Sur fond d'un incident de pêche mineur de prime abord, la Chine a suspendu dimanche ses contacts de haut niveau avec le Japon. Une crise diplomatique qui pourrait avoir d’importantes conséquences sur la coopération bilatérale.

Relancée par l’arrestation d’un pêcheur chinois dans une zone maritime disputée, la brouille diplomatique entre la Chine et le Japon met sérieusement en péril les relations bilatérales, selon Kerry Brown, spécialiste de l’Asie au sein du 'think tank' britannique Chatham House.

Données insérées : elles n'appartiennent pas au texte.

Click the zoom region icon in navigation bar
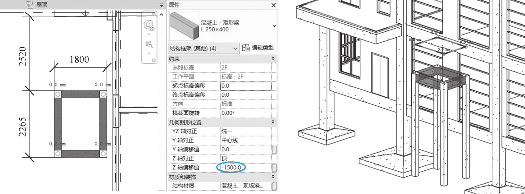 (x=149, y=44)
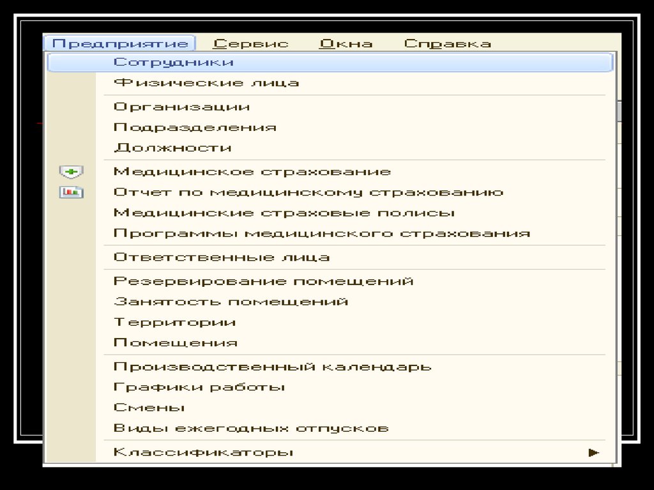The image size is (654, 490).
Task: Click Виды ежегодных отпусков
Action: [x=250, y=428]
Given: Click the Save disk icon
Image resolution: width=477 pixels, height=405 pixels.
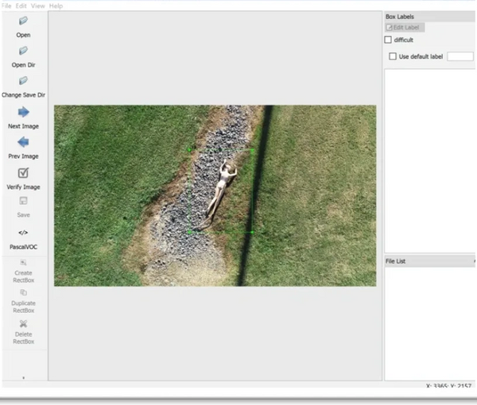Looking at the screenshot, I should (23, 202).
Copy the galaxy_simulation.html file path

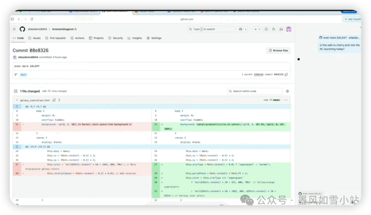point(54,100)
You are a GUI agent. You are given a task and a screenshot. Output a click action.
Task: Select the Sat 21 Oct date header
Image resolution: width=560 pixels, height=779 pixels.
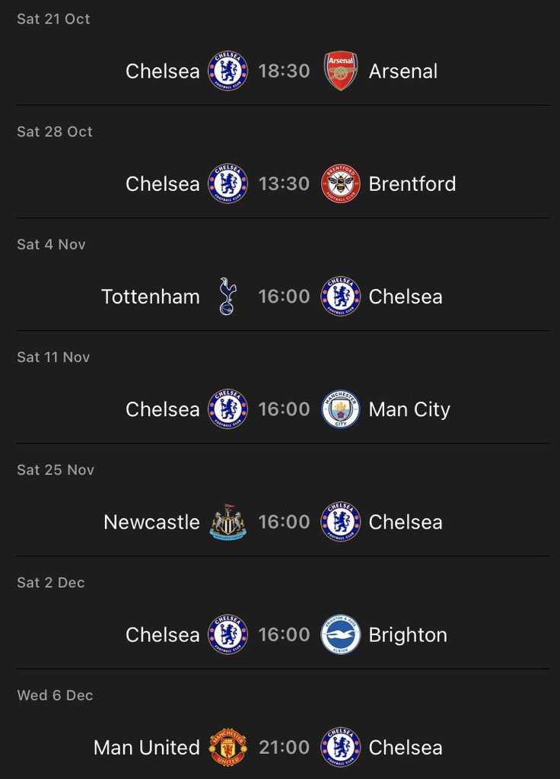[x=53, y=19]
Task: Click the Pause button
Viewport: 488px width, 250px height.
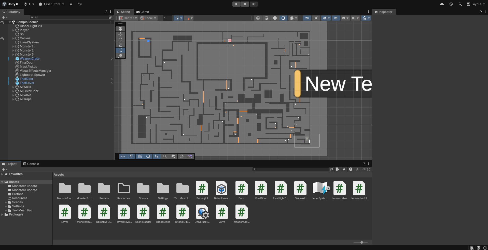Action: [245, 4]
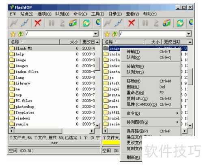Click the left pane pause transfer icon
The image size is (203, 166).
tap(52, 23)
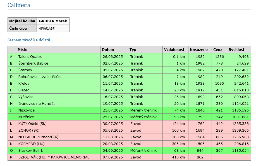Click the Místo column header

tap(22, 50)
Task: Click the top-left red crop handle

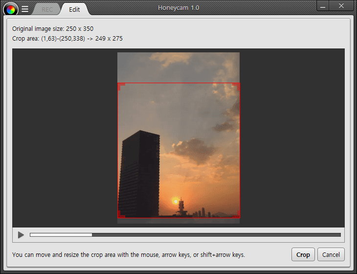Action: pyautogui.click(x=120, y=86)
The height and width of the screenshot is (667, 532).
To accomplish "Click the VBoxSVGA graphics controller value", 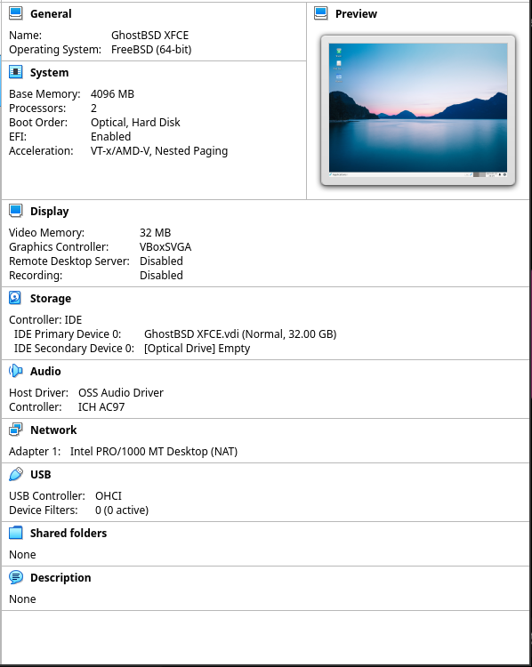I will (x=165, y=247).
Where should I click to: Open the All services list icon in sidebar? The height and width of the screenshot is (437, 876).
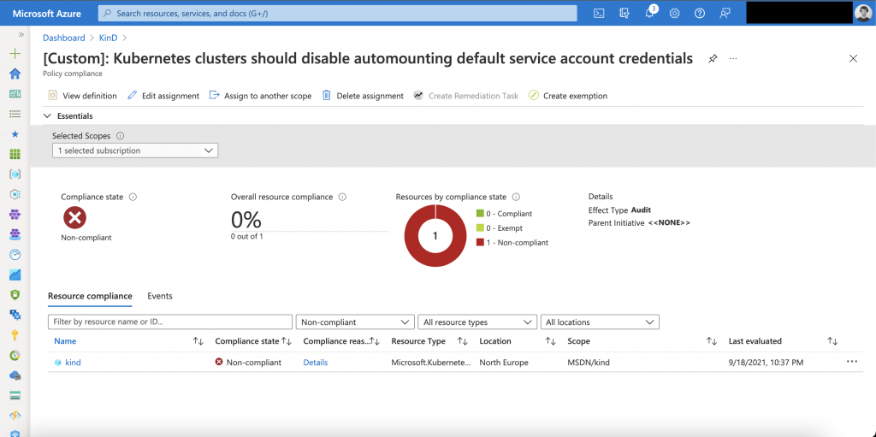pyautogui.click(x=15, y=114)

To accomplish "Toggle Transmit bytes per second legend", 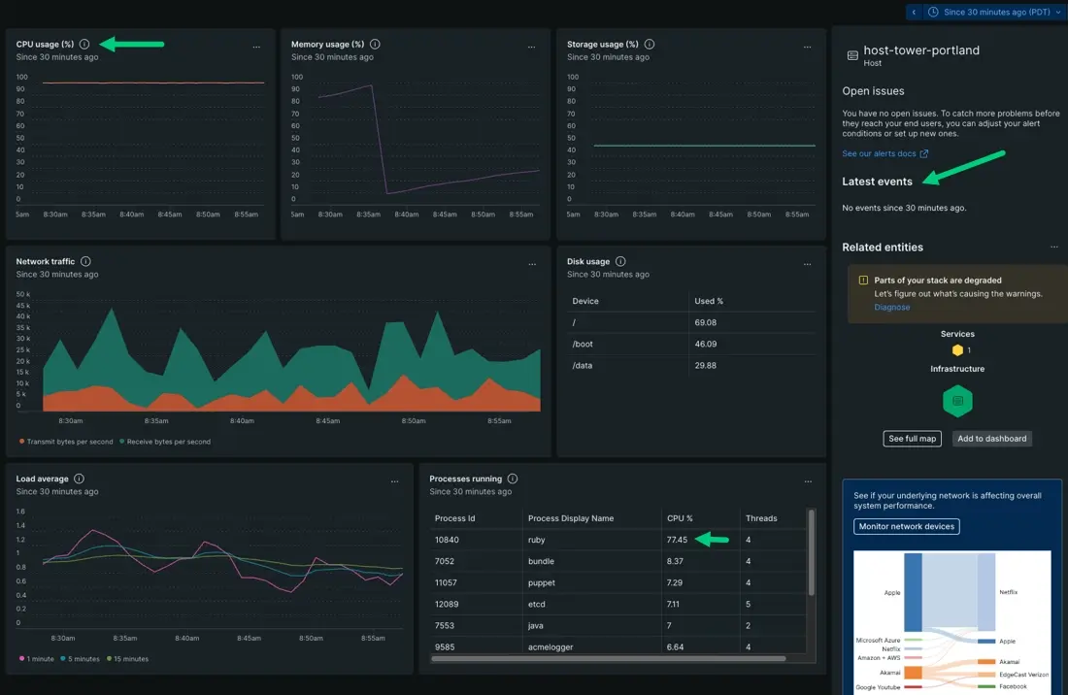I will [x=66, y=442].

Contacté par France 24, il affirme que Pékin et Tokyo ont besoin de coopérer de manière apaisée pour assurer leur développement et leur sécurité.

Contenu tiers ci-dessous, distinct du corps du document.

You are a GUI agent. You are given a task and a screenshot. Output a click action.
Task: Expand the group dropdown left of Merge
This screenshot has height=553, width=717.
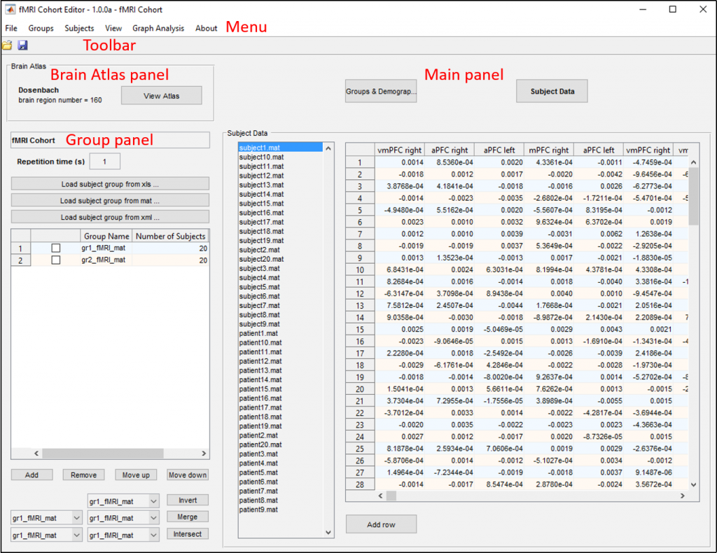[x=123, y=518]
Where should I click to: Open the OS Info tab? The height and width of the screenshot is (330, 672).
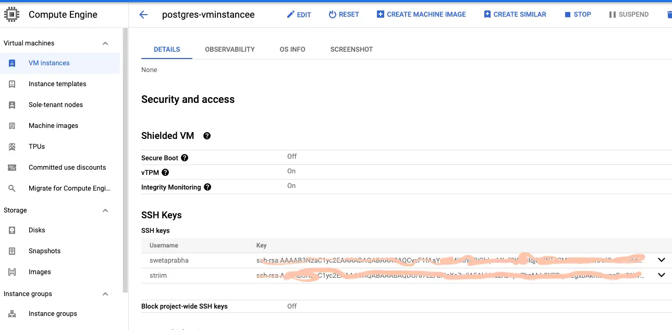[x=292, y=50]
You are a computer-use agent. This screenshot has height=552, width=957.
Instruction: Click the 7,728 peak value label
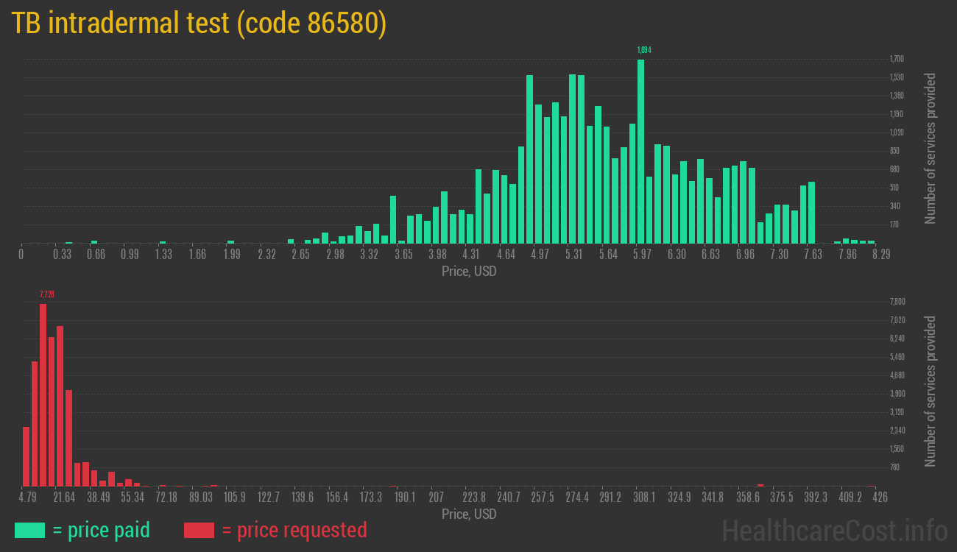coord(47,294)
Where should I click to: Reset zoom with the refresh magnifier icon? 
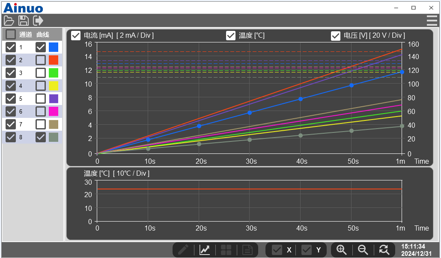pos(384,250)
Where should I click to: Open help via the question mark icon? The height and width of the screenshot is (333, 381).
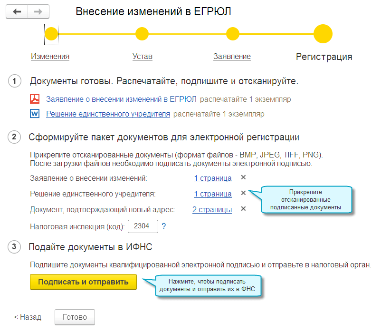tap(164, 226)
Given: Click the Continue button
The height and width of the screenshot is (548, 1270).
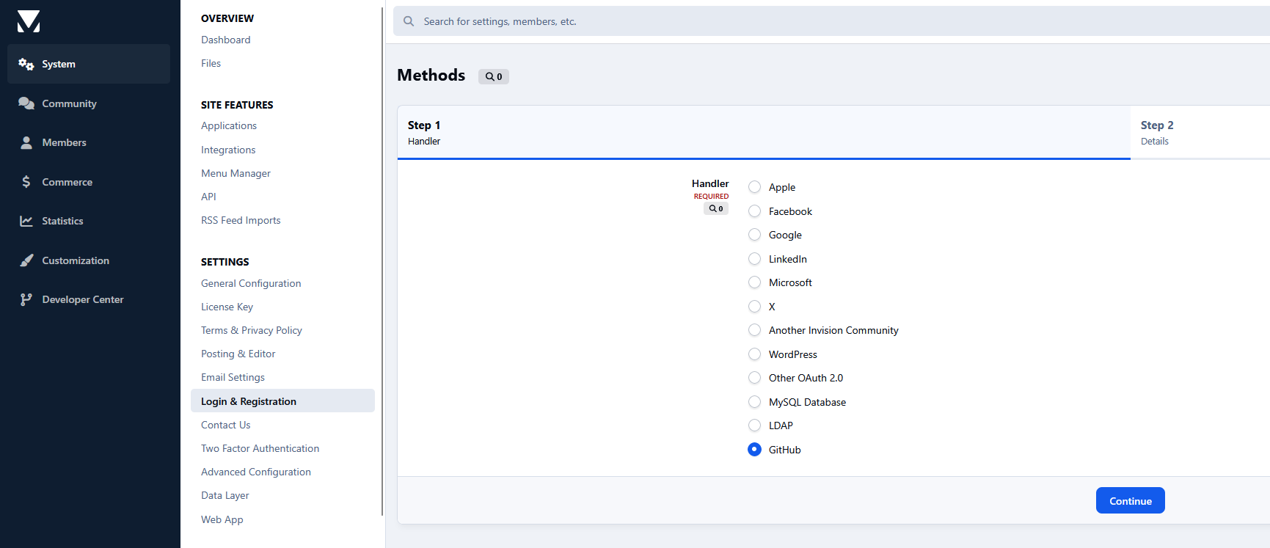Looking at the screenshot, I should [x=1131, y=500].
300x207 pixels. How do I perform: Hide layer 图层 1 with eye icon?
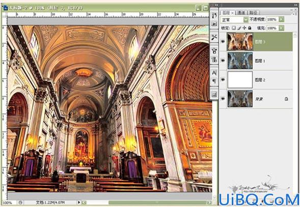coord(223,61)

"À plusieurs reprises, le Japon, est venu en aide à la Chine sur le plan économique. De plus, les deux pays ont des problèmes en commun - comme l’énergie, les ressources naturelles et la Corée du Nord. Ils sont obligés de continuer à coopérer", assure-t-il. "C’est inquiétant qu’ils puissent se disputer de la sorte autour d’un incident mineur. On espère que leurs diplomates réfléchiront aux moyens d’éviter de tels conflits à l'avenir."

Un incident maritime "mineur"

Dimanche, la justice japonaise a prolongé, jusqu'au 29 septembre, la détention du capitaine d'un bateau de pêche chinois entré en collision avec deux navires des garde-côtes japonais dans les parages d'îles contestées. Cet incident est intervenu au moment où la Chine et le Japon se disputent la souveraineté des îles Diaoyu ("Senkaku" en japonais), un archipel riche en poisson mais aussi, probablement, en hydrocarbures.

La loi japonaise donne dix jours aux autorités pour inculper ou relâcher le capitaine chinois, le reste de l’équipage ayant déjà été remis en liberté. En représailles, la Chine a suspendu les contacts de haut niveau ainsi que des discussions en cours avec le Japon en ce qui concerne le renforcement des relations aériennes entre les deux pays. Lundi, une organisation chinoise a annulé le voyage de 1 000 jeunes Japonais qui devaient passer plusieurs jours à Shanghai.

La dispute est tout à fait sérieuse, selon Kerry Brown. Lequel affirme : "Il y a eu des hauts et des bas ces dernières années, mais jamais Pékin n‘avait suspendu ses contacts de haut niveau avec Tokyo." Et de poursuivre : "Il est difficile de dire comment ils vont s'en sortir. Ils vont devoir faire preuve de tact, car la situation peut facilement devenir incontrolable."

Relents historiques

Les tensions entre la Chine et le Japon sont bien antérieures à cet incident maritime. Les souvenirs de l'invasion de la Mandchourie par les troupes japonaises en 1932 et de l'occupation du nord du pays pendant la Seconde Guerre mondiale sont toujours vivaces en Chine. Un antagonisme qui avait été exacerbé par l’ex-Premier ministre japonais, Junichiro Koizumi, qui s’est fréquemment rendu, entre 2001 et 2006, sur le site d’un mémorial de guerre.

Le sentiment anti-japonais prend de l’ampleur en Chine : un phénomène préoccupant selon Kerry Brown. "Beaucoup de jeunes blogueurs chinois prennent n’importe quel prétexte pour dénoncer une supposée violation de leur souveraineté. Nombreux sont ceux en Chine qui estiment que cet incident est une preuve que leur pays se fait maltraiter."

Côté japonais, de plus en plus de gens sont frustrés par le système politique et l’influence des États-Unis en ce qui concerne les questions sécuritaires. Un mouvement "dangereux" selon Kerry Brown, car il pourrait remettre en question la constitution pacifique du pays.